The R output reveals that the optimal cutoff value is 50.14, very close to the first cutoff value that we analyzed.  With this cutoff value, the probability of denying an applicant who would repay the load is 0.109, and the probability of approving an applicant who would not repay is 0.199.  The average error probability with this cutoff value is 0.154.

The optimal decision rule, for minimizing the average of the two error probabilities, is to approve a loan for those with a score of 50.14 or greater, and deny a loan to those with a score of less than 50.14.

• w) Now suppose that you consider denying an applicant who would repay the loan to be three time worse than approving an applicant who would not repay the loan.  What criterion might you minimize in this case?
• x) With this new criterion, would you expect the optimal cutoff value to be larger or smaller than before?  Explain.
• y) Describe how you would modify the code to minimize the appropriate weighted average of the error probabilities.
• z) Run the modified code.  Report the optimal cutoff value and its error probabilities.  Also write a sentence describing the optimal decision rule.

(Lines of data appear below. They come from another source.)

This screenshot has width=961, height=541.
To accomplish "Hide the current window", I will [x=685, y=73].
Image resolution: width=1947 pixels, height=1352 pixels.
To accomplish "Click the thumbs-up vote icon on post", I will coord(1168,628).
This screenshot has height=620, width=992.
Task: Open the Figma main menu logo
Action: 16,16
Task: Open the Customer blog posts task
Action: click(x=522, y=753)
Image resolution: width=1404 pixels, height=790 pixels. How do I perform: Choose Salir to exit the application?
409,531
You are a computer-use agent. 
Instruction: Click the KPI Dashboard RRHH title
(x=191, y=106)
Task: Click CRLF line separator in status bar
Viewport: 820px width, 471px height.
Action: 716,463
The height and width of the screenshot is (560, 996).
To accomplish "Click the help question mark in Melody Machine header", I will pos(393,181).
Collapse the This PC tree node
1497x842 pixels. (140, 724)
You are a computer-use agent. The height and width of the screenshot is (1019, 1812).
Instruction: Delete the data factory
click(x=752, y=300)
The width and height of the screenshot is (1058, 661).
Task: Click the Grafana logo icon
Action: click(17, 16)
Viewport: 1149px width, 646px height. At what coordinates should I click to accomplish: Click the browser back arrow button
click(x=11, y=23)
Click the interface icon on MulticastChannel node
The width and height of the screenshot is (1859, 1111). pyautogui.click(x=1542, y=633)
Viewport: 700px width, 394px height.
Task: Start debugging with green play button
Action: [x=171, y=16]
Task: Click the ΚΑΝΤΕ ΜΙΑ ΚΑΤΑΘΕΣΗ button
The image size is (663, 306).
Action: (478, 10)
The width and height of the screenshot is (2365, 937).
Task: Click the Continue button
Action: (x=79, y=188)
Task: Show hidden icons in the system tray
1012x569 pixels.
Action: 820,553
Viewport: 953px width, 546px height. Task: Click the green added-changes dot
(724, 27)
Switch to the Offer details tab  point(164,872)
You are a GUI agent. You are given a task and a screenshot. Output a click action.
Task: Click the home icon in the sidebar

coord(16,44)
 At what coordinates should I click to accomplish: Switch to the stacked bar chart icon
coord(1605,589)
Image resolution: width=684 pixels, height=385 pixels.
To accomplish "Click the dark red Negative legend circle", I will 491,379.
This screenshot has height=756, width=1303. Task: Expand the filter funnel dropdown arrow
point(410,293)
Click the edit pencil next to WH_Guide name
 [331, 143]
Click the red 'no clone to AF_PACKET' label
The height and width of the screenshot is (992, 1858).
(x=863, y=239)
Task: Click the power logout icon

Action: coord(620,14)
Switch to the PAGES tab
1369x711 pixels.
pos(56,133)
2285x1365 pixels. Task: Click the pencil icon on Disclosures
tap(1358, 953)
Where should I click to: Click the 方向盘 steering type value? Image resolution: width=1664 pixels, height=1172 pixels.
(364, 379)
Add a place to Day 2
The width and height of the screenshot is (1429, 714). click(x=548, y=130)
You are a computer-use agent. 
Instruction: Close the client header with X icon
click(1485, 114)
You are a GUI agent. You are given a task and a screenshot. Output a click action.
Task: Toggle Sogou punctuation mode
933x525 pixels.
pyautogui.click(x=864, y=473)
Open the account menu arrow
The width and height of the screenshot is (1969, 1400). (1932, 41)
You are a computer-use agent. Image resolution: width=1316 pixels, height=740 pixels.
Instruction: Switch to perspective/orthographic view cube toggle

We can take the relative importance of the two kinds of errors into account by choosing the cut-off value that minimizes a weighted average of the two error probabilities.  Because we consider the probability of denying an applicant who would repay to be the more serious error, we need to reduce that probability, which means using a smaller cutoff value.

We do not need to change the first three lines of code.  The key change comes in the fourth line, where we must calculate a weighted average instead of an ordinary average.  Then we need to remember to use the weighted average vector in the fifth and sixth lines.  Here is the modified R code:

The graph produced by this code follows:

We see from the graph that the weighted average of error probabilities is minimized with a cutoff value near 45.  The R output reveals the optimal cutoff value to be 45.62.  The associated error probabilities are 0.036 for denying an applicant who would repay, 0.320 for approving an applicant who would not repay, and 0.107 for the weighted average.  The optimal decision rule for this situation is to approve applicants with a score of 45.62 or higher, deny applicants with a score of less than 45.62.

Whew, I have reached the end of the alphabet*, so I’d better stop there!

* You may have noticed that I had to squeeze a few questions into part (z) to keep from running out of letters.

Most teachers like to give their students an opportunity for lots of practice with normal distribution calculations.  With this activity, I have tried to show that you can provide such practice opportunities while also introducing students to ideas such as classification and error probability trade-offs.

P.S. I have used a version of this activity for many years, but I modified the context for this blog post after watching a session at the RStudio conference held in San Francisco at the end of January.  Martin Wattenberg and Fernanda Viegas gave a very compelling presentation (a recording of which is available here) in which they described an interactive visualization tool (available here) that allows students to explore how different cutoff values affect error probabilities.  Their tool addresses issues of algorithmic fairness vs. bias by examining the impact of different criteria on two populations – labeled as blue and orange people.

P.P.S. I was also motivated to develop this activity into a blog post by a presentation that I saw from Chris Franklin in Atlanta in early February.  Chris presented some activities described in the revised GAISE report for PreK-12 (the updated 2020 version will appear here later this year), including one that introduces the topic of classification.